- AIM OF THE TASK: From the first line to the last, retype the data below exactly.

- ENTRIES PROVIDED:
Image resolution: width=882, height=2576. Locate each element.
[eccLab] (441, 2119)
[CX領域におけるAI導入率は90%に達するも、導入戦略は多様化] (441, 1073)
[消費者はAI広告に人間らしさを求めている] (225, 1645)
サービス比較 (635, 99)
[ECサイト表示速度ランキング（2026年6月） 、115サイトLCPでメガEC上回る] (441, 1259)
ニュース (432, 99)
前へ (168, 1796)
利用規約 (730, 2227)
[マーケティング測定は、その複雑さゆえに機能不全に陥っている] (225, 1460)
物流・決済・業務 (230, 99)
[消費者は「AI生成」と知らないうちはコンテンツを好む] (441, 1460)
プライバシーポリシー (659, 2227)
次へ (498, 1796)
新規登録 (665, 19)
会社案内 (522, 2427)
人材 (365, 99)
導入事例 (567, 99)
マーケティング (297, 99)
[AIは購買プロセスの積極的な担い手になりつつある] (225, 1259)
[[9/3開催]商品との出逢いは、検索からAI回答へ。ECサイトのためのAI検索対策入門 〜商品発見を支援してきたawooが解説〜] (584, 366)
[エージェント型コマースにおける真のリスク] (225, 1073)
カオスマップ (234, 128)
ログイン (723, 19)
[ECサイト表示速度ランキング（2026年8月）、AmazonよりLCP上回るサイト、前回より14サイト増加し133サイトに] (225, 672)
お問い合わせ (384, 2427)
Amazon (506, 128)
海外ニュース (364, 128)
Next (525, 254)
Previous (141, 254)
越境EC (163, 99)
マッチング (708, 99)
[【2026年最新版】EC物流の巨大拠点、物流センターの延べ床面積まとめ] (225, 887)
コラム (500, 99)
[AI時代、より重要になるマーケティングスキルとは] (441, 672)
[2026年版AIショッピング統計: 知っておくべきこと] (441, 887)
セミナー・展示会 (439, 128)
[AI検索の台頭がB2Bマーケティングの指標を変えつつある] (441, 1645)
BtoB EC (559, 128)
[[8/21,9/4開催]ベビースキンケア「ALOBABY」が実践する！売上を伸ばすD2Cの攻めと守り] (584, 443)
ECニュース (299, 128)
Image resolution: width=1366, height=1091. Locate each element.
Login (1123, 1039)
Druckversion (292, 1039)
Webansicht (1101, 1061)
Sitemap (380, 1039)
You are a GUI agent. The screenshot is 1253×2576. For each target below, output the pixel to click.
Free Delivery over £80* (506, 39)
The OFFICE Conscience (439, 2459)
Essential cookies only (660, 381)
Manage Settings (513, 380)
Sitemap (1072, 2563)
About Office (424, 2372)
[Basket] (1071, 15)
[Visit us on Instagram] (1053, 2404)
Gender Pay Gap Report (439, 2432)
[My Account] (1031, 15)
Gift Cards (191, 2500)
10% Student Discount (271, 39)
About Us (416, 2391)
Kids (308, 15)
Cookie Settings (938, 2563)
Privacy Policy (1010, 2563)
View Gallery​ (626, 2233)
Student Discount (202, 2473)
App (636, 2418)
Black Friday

- TASK OUTPUT:
Image resolution: width=882, height=2576. Locate each element.
[eccLab] (441, 2119)
[CX領域におけるAI導入率は90%に達するも、導入戦略は多様化] (441, 1073)
[消費者はAI広告に人間らしさを求めている] (225, 1645)
サービス比較 (635, 99)
[ECサイト表示速度ランキング（2026年6月） 、115サイトLCPでメガEC上回る] (441, 1259)
ニュース (432, 99)
前へ (168, 1796)
利用規約 (730, 2227)
[マーケティング測定は、その複雑さゆえに機能不全に陥っている] (225, 1460)
物流・決済・業務 (230, 99)
[消費者は「AI生成」と知らないうちはコンテンツを好む] (441, 1460)
プライバシーポリシー (659, 2227)
次へ (498, 1796)
新規登録 (665, 19)
会社案内 (522, 2427)
人材 (365, 99)
導入事例 (567, 99)
マーケティング (297, 99)
[AIは購買プロセスの積極的な担い手になりつつある] (225, 1259)
[[9/3開催]商品との出逢いは、検索からAI回答へ。ECサイトのためのAI検索対策入門 〜商品発見を支援してきたawooが解説〜] (584, 366)
[エージェント型コマースにおける真のリスク] (225, 1073)
カオスマップ (234, 128)
ログイン (723, 19)
[ECサイト表示速度ランキング（2026年8月）、AmazonよりLCP上回るサイト、前回より14サイト増加し133サイトに] (225, 672)
お問い合わせ (384, 2427)
Amazon (506, 128)
海外ニュース (364, 128)
Next (525, 254)
Previous (141, 254)
越境EC (163, 99)
マッチング (708, 99)
[【2026年最新版】EC物流の巨大拠点、物流センターの延べ床面積まとめ] (225, 887)
コラム (500, 99)
[AI時代、より重要になるマーケティングスキルとは] (441, 672)
[2026年版AIショッピング統計: 知っておくべきこと] (441, 887)
セミナー・展示会 (439, 128)
[AI検索の台頭がB2Bマーケティングの指標を変えつつある] (441, 1645)
BtoB EC (559, 128)
[[8/21,9/4開催]ベビースキンケア「ALOBABY」が実践する！売上を伸ばすD2Cの攻めと守り] (584, 443)
ECニュース (299, 128)
Image resolution: width=1366, height=1091. Locate each element.
Login (1123, 1039)
Druckversion (292, 1039)
Webansicht (1101, 1061)
Sitemap (380, 1039)
You are a GUI agent. The screenshot is 1253×2576. For each target below, output the pixel to click.
Free Delivery over £80* (506, 39)
The OFFICE Conscience (439, 2459)
Essential cookies only (660, 381)
Manage Settings (513, 380)
Sitemap (1072, 2563)
About Office (424, 2372)
[Basket] (1071, 15)
[Visit us on Instagram] (1053, 2404)
Gender Pay Gap Report (439, 2432)
[My Account] (1031, 15)
Gift Cards (191, 2500)
10% Student Discount (271, 39)
About Us (416, 2391)
Kids (308, 15)
Cookie Settings (938, 2563)
Privacy Policy (1010, 2563)
View Gallery​ (626, 2233)
Student Discount (202, 2473)
App (636, 2418)
Black Friday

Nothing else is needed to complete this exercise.